In passing it should be noted that defendants do not argue that otherwise protectible information might be exempted if it is shown that the employee's appropriation was the result of experience or memory and not physical taking or copying. There are authorities which suggest that an employee may use in competition with his former employer the names, even lists, of customers retained in his memory (see Restatement, 2d, Agency, § 396, Comment b; Federal Laundry Co. v. Zimmerman, 218 Mich. 211, 214; Grand Union Tea Co. v. Dodds, 164 Mich. 50, 54-55; contra, People's Apron Towel Supply Co. v. Light, 171 App. Div. 671 , affd. 224 N.Y. 727; United Ins. Co. v. Dienno, 248 F. Supp. 553; Van Prods. Co. v. General Weld. Fabricating Co., 419 Pa. 248, 262-263; Colonial Laundries v. Henry, 48 R.I. 332, 336-338, see, generally, Ann., Customer List — As Trade Secret — Factors, 28 ALR 3d 7, at pp. 66-77).
Generally, where the customers are readily ascertainable outside the employer's business as prospective users or consumers of the employer's services or products, trade secret protection will not attach and courts will not enjoin the employee from soliciting his employer's customers ( Boosing v. Dorman, 148 App. Div. 824, 827, affd. 210 N.Y. 529; Tepfer Sons v. Zschaler, 25 A.D.2d 786, 787; Hudson Val. Propane Corp. v. Byrne, 24 A.D.2d 908, 909; Abdallah v. Crandall, 273 App. Div. 131, 133-134; Goldberg v. Goldberg, 205 App. Div. 435, 438-439; Scott Co. v. Scott, supra, at pp. 524-525, 527; McLean v. Hubbard, 24 Misc.2d 92, 96-97, affd. 11 A.D.2d 1084; 60 N.Y. Jur., Trademark, Tradenames and Unfair Competition, § 113; 2 Callmann, Unfair Competition, Trademarks and Monopolies [3d ed.], § 54.2[c], pp. 434-449, esp. 443; Ann., Customer List — As Trade Secret — Factors, 28 ALR 3d 7, § 10, subd. [b], supra; as to trade secrets generally see Restatement, Torts, § 757). Conversely, where the customers are not known in the trade or are discoverable only by extraordinary efforts courts have not hesitated to protect customer lists and files as trade secrets. This is especially so where the customers' patronage had been secured by years of effort and advertising effected by the expenditure of substantial time and money ( Town Country House Home Serv. v. Newbery, 3 N.Y.2d 554, 558-559; Cupid Diaper Serv. v. Adelman, 27 Misc.2d 1095, 1096; 2 Callmann, op. cit., supra, p. 447 and cases cited; 36 N.Y. Jur., Master and Servant, § 76, p. 505, cf. Hudson Val. Propane Corp. v. Byrne, supra, at p. 909; Witkop Holmes Co. v. Boyce, 61 Misc. 126, 131, affd. 131 App. Div. 922).
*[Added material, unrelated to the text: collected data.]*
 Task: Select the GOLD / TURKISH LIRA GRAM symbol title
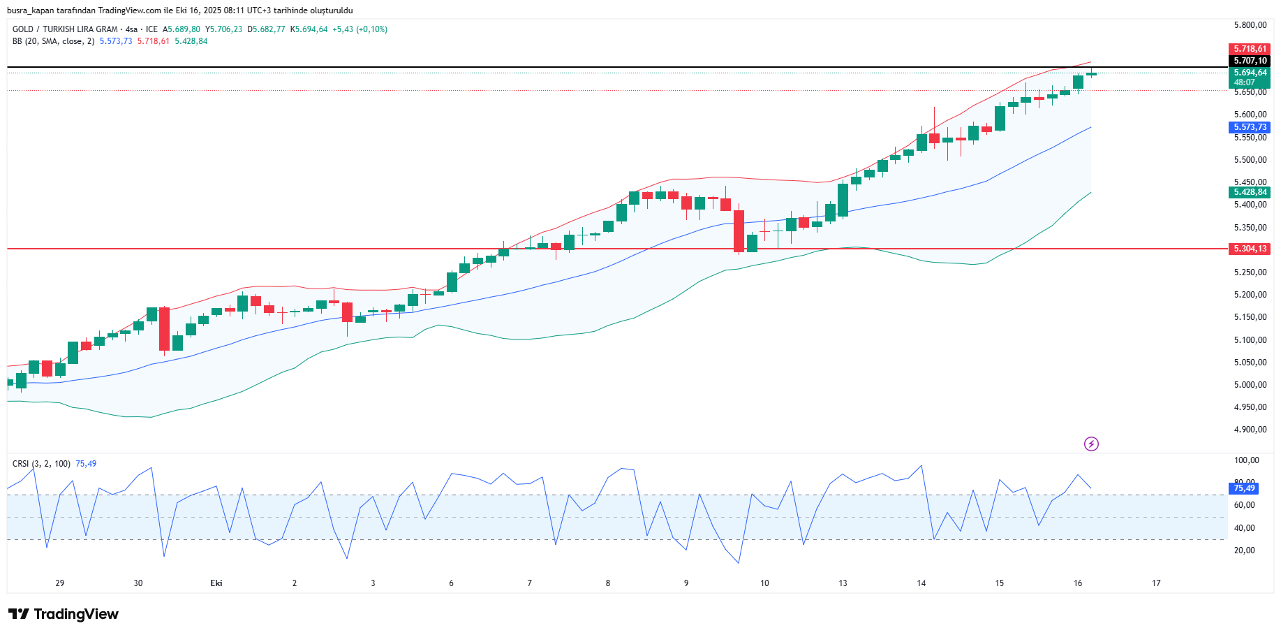pos(65,29)
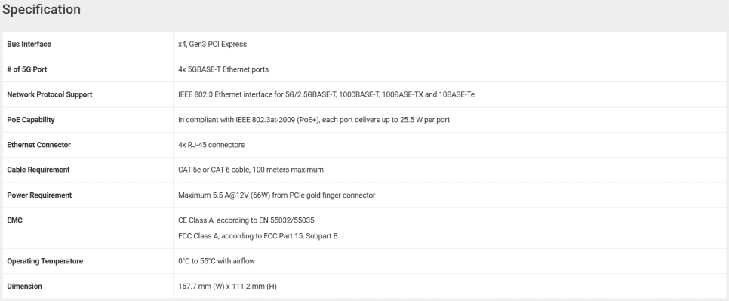
Task: Click the 4x 5GBASE-T Ethernet ports text
Action: [223, 69]
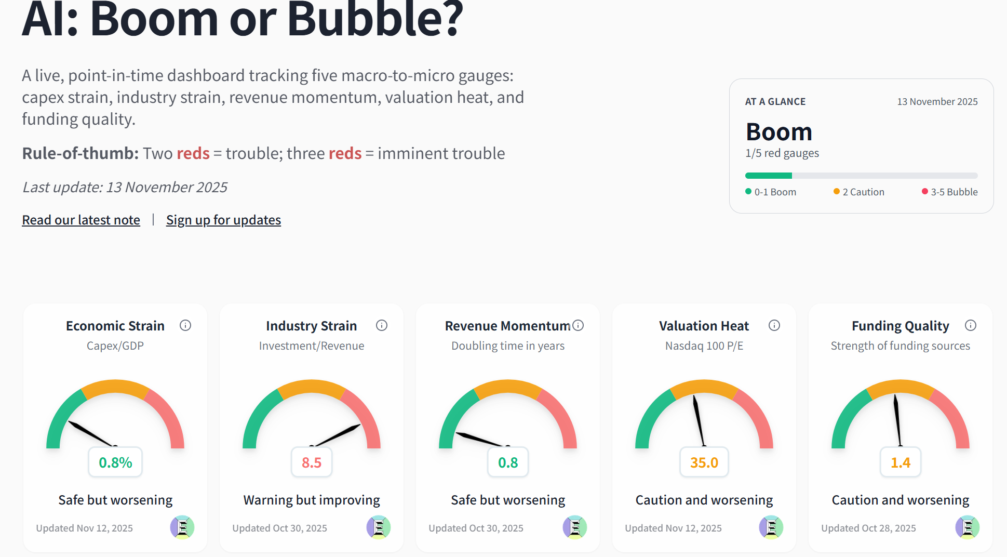Click the Valuation Heat card logo icon
Image resolution: width=1007 pixels, height=557 pixels.
[771, 527]
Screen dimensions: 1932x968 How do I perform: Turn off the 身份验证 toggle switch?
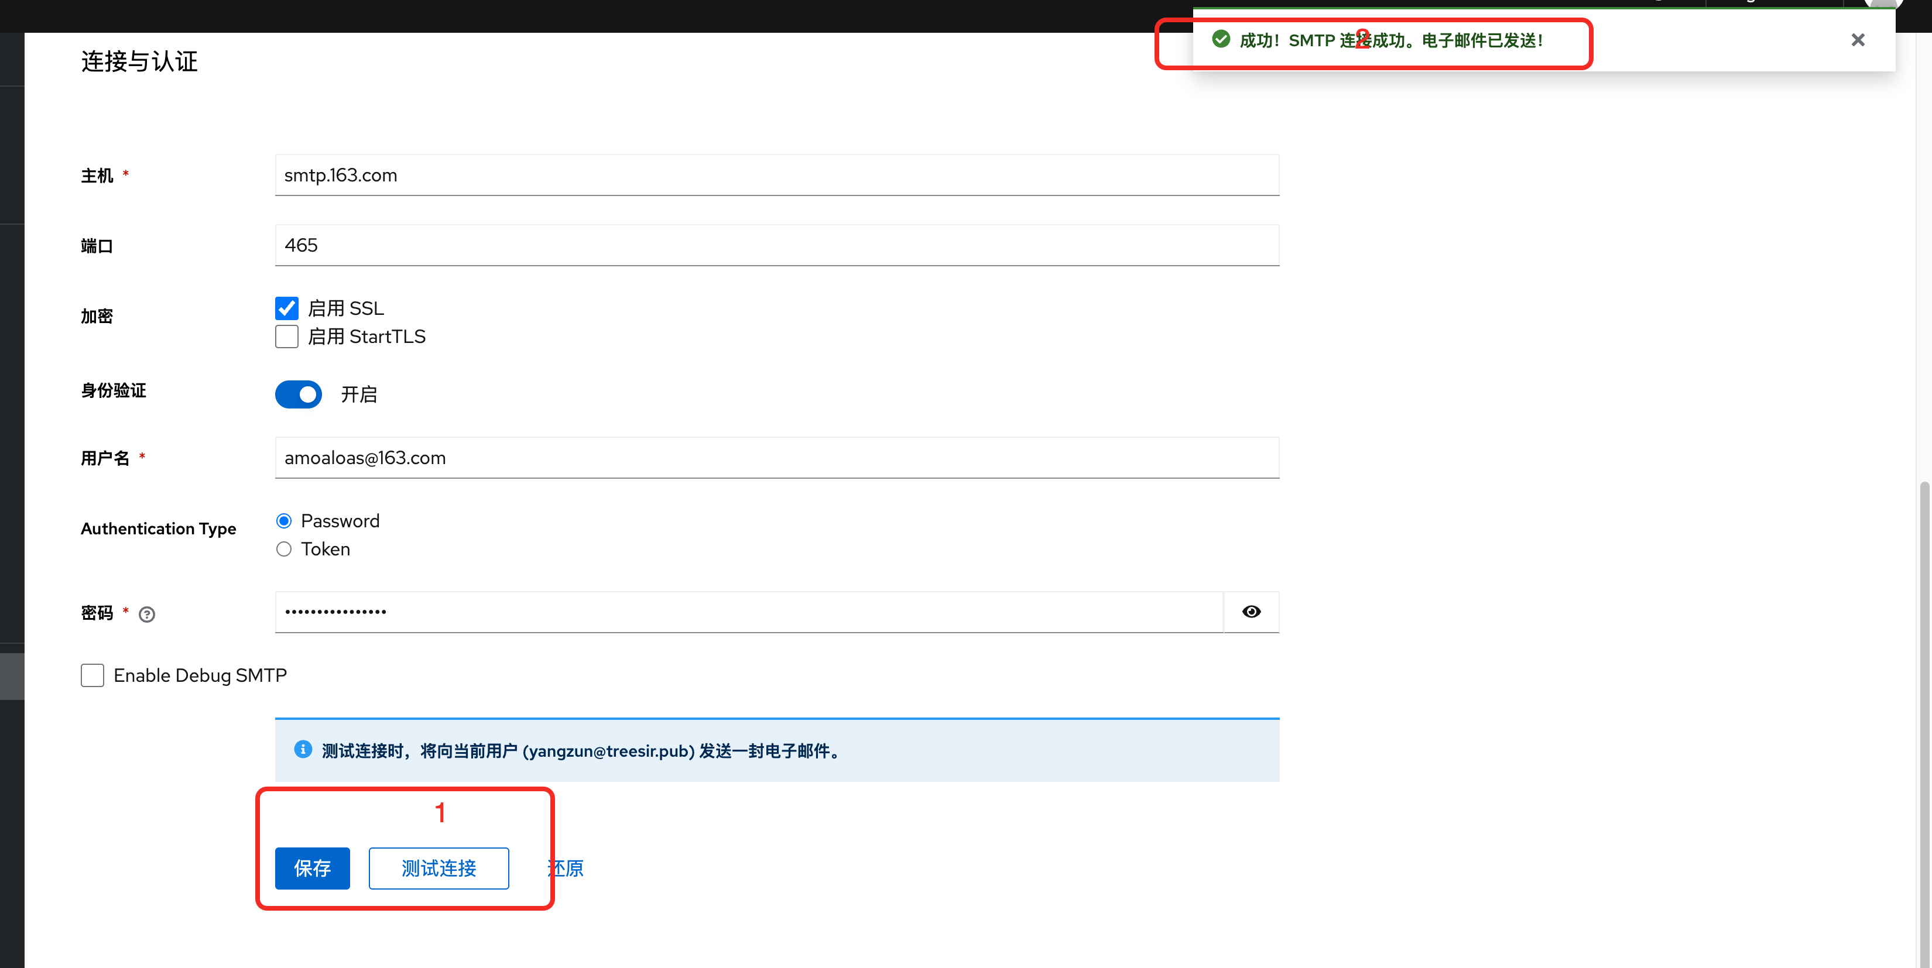[x=299, y=394]
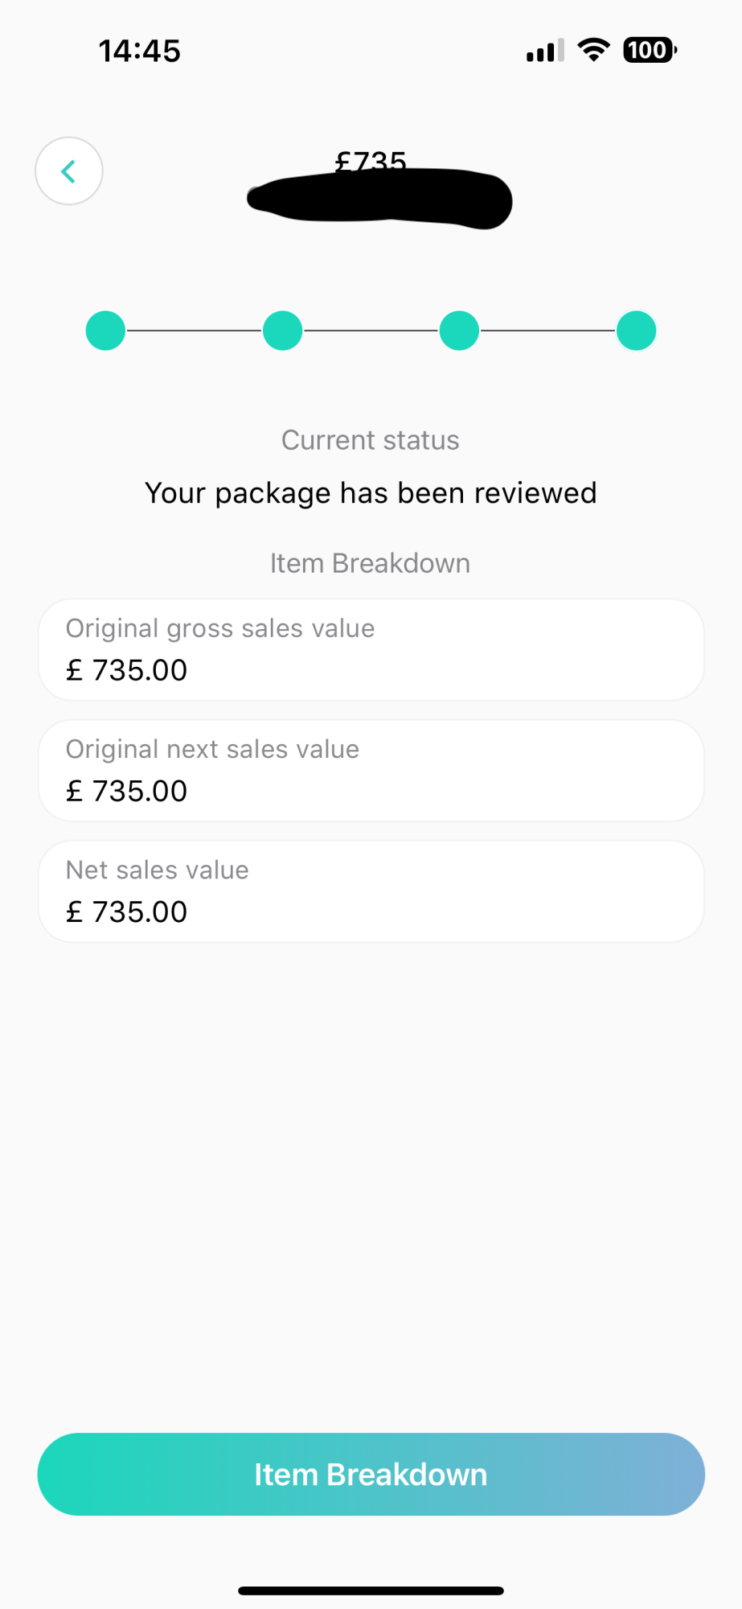Tap the cellular signal strength icon
This screenshot has height=1609, width=742.
(x=545, y=51)
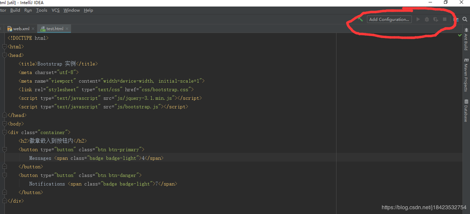The image size is (470, 214).
Task: Open the VCS menu
Action: 55,10
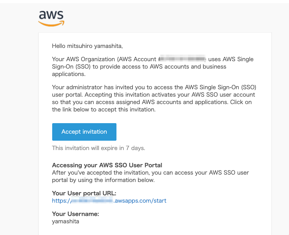Screen dimensions: 289x235
Task: Click the username value yamashita
Action: tap(65, 221)
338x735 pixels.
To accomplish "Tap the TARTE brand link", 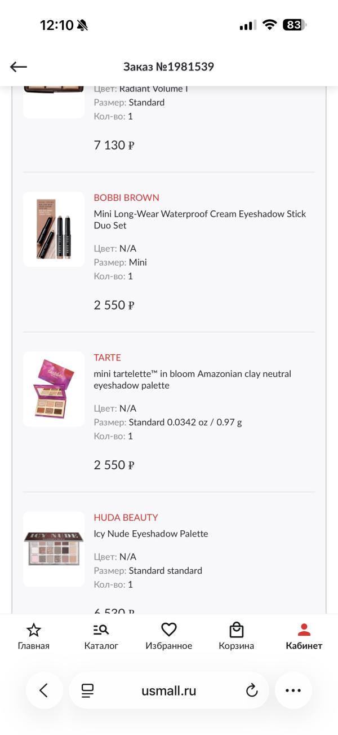I will point(107,358).
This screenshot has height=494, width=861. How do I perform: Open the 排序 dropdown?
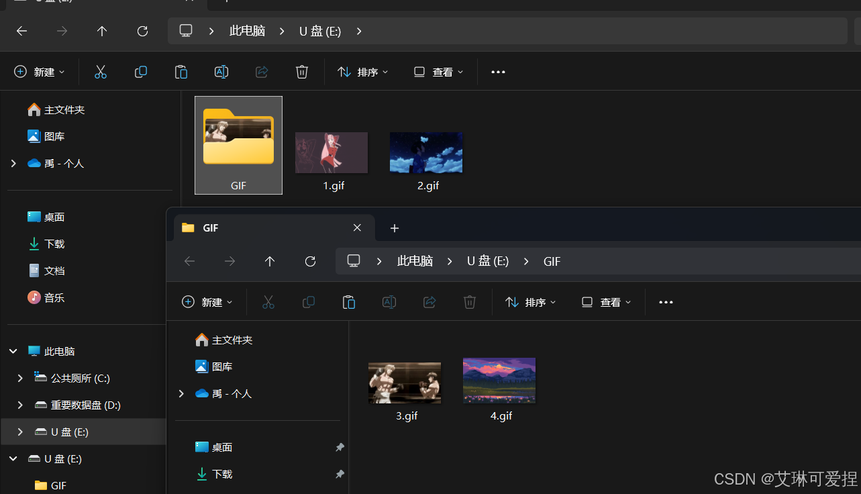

The customers solicited by defendants, as apparently found by the trial court, are openly engaged in business in advertised locations and their names and addresses may readily be found by those engaged in the trade. Indeed, plaintiffs' counsel apparently conceded as much at the conclusion of the trial, but thought that circumstance irrelevant unless defendants had actually obtained the prospects from commercially available lists and not from Cream's prior service with plaintiffs. Relying upon this court's opinion in Town Country House Home Serv. v. Newbery ( 3 N.Y.2d 554, supra), the trial court apparently believed that commercial notoriety of defendant's prospects as users of this type of service is not controlling, misapplying, it is suggested, the Town Country case to make an exception where there has been substantial effort by plaintiffs in acquiring their patronage.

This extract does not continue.